### Your tasks
1) Do these statements agree with the Messina 1347 passage? (a) Citizens must stay in the quarantine quarter for two turns. (b) Fire is freely available in the open hex. (c) Ignoring the plague brings a Rat token to your district. Answer yes or no for each, quoting the deciding words.
2) Repeat word for word the stretch of the Messina 1347 passage from "Speaking of resources, Fire" through "of the game.".

Anyway, if that hex your lieutenant currently visiting is plagued, by using Fire, they may cleanse that space before escorting the potentially infected people to safety and reap the advantages from that space. These citizens need to stay in the quarantine quarter for two turns. When the hex is actually free from the infection, they can directly join the general population in the refugee centre, where they can contribute when your Overseer advances on certain spaces; or to the workshops to start working and generating resources for you.

Speaking of resources, Fire tokens secure the top spot in the to-have priority list. One of the three Registers in Messina 1347 (the Popularity track) can only be advanced by eradicating the plague. Only this Fire resource enables the cleansing, and all players will really fight for it. It is limitedly available in the open hex — starting from the fifth round, the requirement to remove the plague is doubled. Actually, we can ignore the plague and just rescue the citizen and take the next action/resource there. However, it brings a dire consequence: a Rat token will come with you to your district, and enough Rats impose penance in the form of point deductions at the end of the game.

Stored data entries
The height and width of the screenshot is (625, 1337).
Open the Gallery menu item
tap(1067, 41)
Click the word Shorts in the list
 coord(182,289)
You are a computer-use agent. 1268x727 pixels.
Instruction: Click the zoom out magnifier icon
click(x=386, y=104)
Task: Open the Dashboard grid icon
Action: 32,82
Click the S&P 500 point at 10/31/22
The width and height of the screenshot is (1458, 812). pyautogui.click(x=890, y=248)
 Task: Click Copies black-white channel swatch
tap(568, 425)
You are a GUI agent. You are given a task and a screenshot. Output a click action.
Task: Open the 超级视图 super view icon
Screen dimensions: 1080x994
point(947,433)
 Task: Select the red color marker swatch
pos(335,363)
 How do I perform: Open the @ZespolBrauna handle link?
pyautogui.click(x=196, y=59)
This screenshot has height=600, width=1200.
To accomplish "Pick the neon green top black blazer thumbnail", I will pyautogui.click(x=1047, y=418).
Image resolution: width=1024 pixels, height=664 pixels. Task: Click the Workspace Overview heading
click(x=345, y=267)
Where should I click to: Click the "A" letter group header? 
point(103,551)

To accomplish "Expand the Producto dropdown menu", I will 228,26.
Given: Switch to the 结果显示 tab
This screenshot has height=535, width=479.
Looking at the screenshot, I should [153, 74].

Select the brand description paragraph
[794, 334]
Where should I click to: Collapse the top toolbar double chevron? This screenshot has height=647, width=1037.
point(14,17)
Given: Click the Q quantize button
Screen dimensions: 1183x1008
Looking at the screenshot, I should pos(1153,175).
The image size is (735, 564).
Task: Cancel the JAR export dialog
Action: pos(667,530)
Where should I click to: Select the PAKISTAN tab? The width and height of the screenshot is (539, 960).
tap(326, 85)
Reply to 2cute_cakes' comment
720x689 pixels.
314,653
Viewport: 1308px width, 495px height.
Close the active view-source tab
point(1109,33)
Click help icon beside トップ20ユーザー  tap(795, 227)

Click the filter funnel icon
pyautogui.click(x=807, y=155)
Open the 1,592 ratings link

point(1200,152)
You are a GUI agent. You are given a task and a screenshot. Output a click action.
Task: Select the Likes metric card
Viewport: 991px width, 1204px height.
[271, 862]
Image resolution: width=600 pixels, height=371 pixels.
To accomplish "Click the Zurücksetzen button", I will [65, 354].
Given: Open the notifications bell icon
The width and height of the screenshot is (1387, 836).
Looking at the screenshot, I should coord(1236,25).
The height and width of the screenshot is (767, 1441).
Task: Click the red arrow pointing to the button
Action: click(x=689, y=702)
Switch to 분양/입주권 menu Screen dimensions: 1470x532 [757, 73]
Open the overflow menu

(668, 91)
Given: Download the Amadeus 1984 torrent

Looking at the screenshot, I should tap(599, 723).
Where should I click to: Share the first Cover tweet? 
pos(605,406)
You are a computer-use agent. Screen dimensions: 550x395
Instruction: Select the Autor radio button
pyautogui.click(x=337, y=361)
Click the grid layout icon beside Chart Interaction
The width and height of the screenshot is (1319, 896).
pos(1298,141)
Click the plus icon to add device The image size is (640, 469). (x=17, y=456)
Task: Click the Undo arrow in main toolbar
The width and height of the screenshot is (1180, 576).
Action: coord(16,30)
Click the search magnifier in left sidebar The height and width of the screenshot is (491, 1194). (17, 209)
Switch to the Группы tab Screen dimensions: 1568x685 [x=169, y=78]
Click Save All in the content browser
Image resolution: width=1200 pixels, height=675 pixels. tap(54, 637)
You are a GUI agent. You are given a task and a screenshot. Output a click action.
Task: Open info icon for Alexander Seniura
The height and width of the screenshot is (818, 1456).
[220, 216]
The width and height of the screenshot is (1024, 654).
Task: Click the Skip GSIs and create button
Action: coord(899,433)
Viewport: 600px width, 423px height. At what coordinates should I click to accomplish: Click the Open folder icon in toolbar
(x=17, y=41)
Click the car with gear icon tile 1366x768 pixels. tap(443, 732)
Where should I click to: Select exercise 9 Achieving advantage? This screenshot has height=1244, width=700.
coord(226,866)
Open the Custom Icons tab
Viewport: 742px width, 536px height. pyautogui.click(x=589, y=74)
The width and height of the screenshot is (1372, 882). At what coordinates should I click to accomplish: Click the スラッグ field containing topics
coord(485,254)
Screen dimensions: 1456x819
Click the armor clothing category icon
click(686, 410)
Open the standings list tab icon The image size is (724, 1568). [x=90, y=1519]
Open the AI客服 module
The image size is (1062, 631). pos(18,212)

### Answers by item
1)
(a) Yes: "These citizens need to stay in the quarantine quarter for two turns."
(b) No: "It is limitedly available in the open hex"
(c) Yes: "a Rat token will come with you to your district"

2)
Speaking of resources, Fire tokens secure the top spot in the to-have priority list. One of the three Registers in Messina 1347 (the Popularity track) can only be advanced by eradicating the plague. Only this Fire resource enables the cleansing, and all players will really fight for it. It is limitedly available in the open hex — starting from the fifth round, the requirement to remove the plague is doubled. Actually, we can ignore the plague and just rescue the citizen and take the next action/resource there. However, it brings a dire consequence: a Rat token will come with you to your district, and enough Rats impose penance in the form of point deductions at the end of the game.